Directions for this task - Please output the lines of the entries below verbatim, starting with the line that contains "Task: Click the" and continuing up to and including the line that contains "Action: pyautogui.click(x=58, y=16)".
**** Records
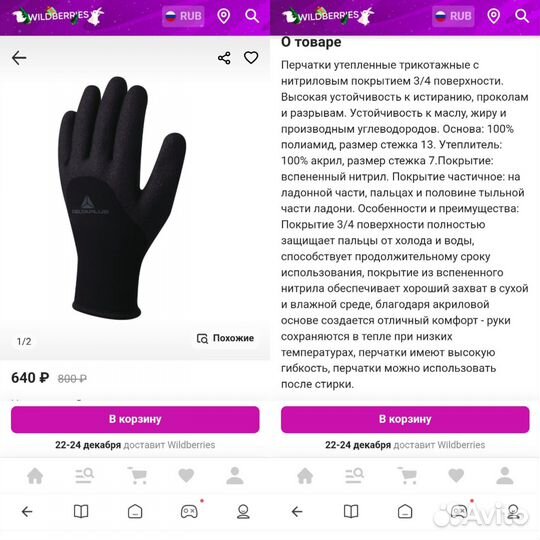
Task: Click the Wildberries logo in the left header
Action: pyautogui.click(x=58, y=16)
********
**** Records
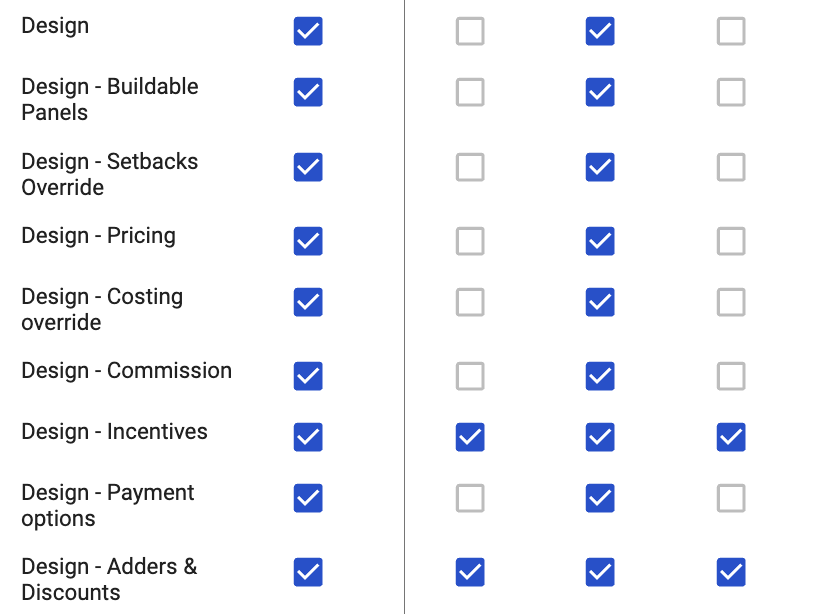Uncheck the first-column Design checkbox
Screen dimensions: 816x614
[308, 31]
********
Exercise output -
Task: Click the Wildberries logo in the left header
Action: pyautogui.click(x=58, y=16)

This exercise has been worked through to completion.